抑圧があるくらいなら戦争の方がましだと言いたいわけではありません。しかし、そんな状況があっていいだとか、仕方ないとも決して思いません。今の安心で快適な生活を揺るがすことは、もしかしたらあなたにとって不安で不快なことかもしれませんが、それでも誰かの犠牲の上に成り立っている秩序や安寧なんて要らないと、より多くの人が迷いなく言えるような社会になることを強く願っています。

余談ですが、まだイランとアメリカの開戦が現実的に見られていたころ、ちょうどセメスターが終わりかけであと数日でみんな国に帰ってしまうという時だったので、僕がアメリカ人の友人に冗談で「アメリカが負けて戦争が終わってから君に会いに行くよ」と言うと、「何言ってるんだい、アメリカが負けるときは日本も負ける時だよ」と返され、「違いねえ」と言って笑い合いました。まったく、何から何まで全然笑えない冗談でした。笑ったけど。

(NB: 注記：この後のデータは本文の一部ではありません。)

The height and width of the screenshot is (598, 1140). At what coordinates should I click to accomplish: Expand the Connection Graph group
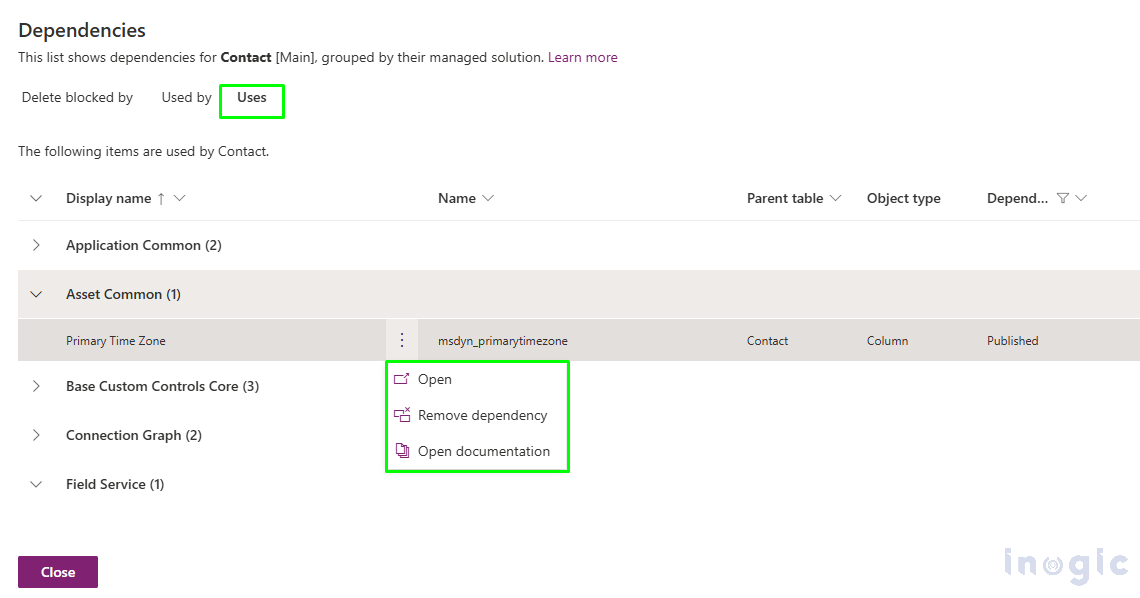pyautogui.click(x=37, y=435)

本編でない文章が想定以上に長くなってしまうのは僕の専売特許みたいなもので、この時点でもうだいぶ疲れてしまったんですが、やっと本題のWorld Holocaust Forumの話に入ります。

ホロコースト、という言葉でわかるでしょうか。第二次世界大戦中にヒトラー率いるナチスドイツが行った、”主に”ユダヤ人を対象にした大虐殺のことです。

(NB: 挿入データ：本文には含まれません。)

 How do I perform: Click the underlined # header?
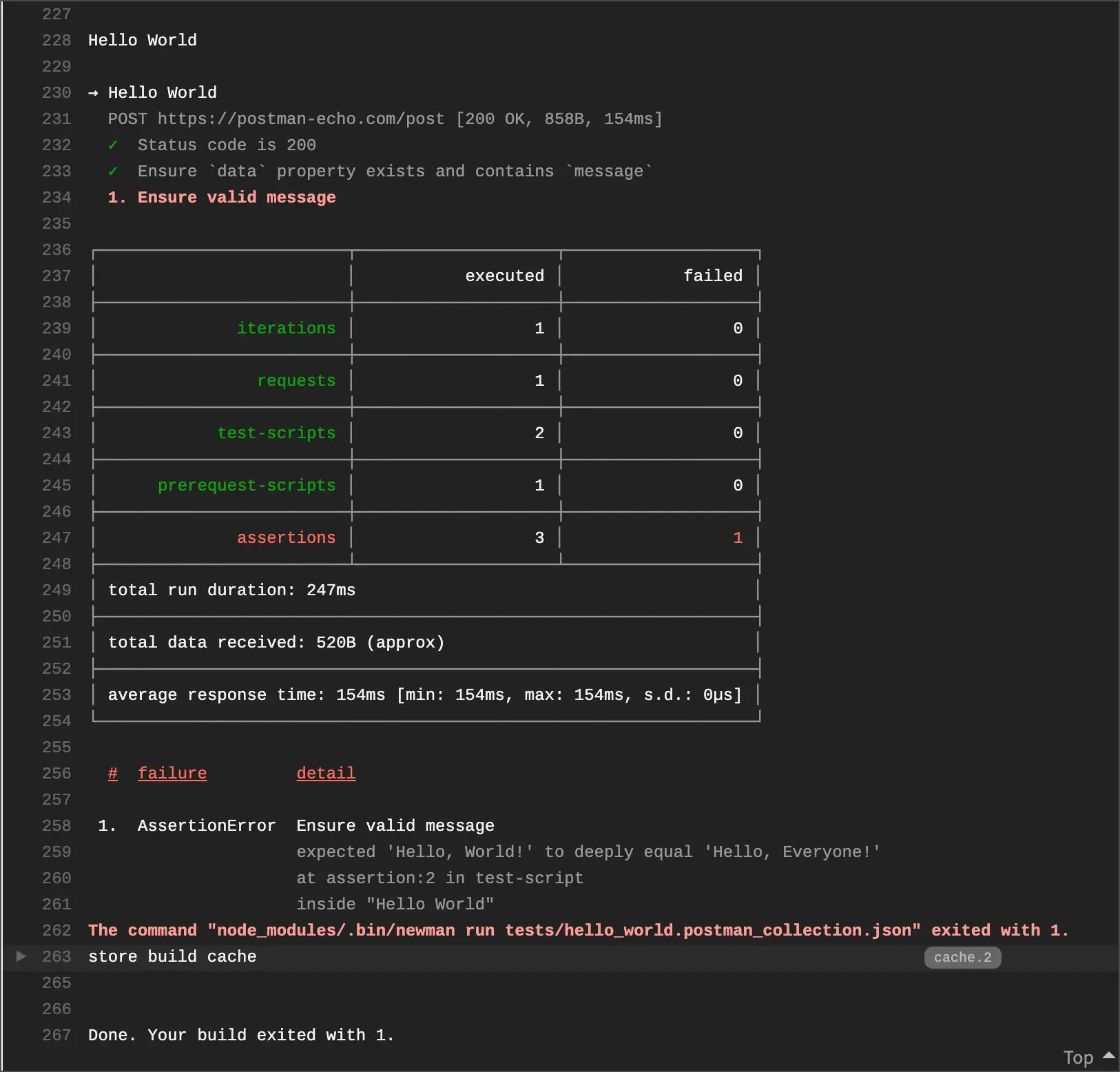coord(113,774)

”主に”と書いたのは、実はホロコーストで虐殺の対象になったのはユダヤ人だけでなく、ゲイやロマ族の人々もまた相当程度の規模で収容所に入れられ、殺されていたからです。このことはあまり知られていませんが、彼らについて生存者が書いた手記も出版されており、決して忘れられてはならない歴史の一部であると思います。

とはいえ、やはりホロコーストは「ユダヤ人の悲劇」として人々に記憶されていることもあり、1月27日の国際ホロコースト記念日に先駆けて「ユダヤ国家」であるイスラエルが世界ホロコーストフォーラムをホストしたというわけです。

この世界ホロコーストフォーラムは今回が第五回で、アウシュビッツ解放から75年目の今年は世界中から49ヵ国の首脳クラスがエルサレムに集結し、23日のフォーラムではペンス米副大統領、プーチン露大統領、チャールズ英王太子、マクロン仏大統領、シュタインマイアー独大統領がスピーチをしました。ホロコーストが世界にとってどれほど重大な出来事であったのかが伺えますね。イスラエルにとっても、建国以来類を見ない規模の大仕事です。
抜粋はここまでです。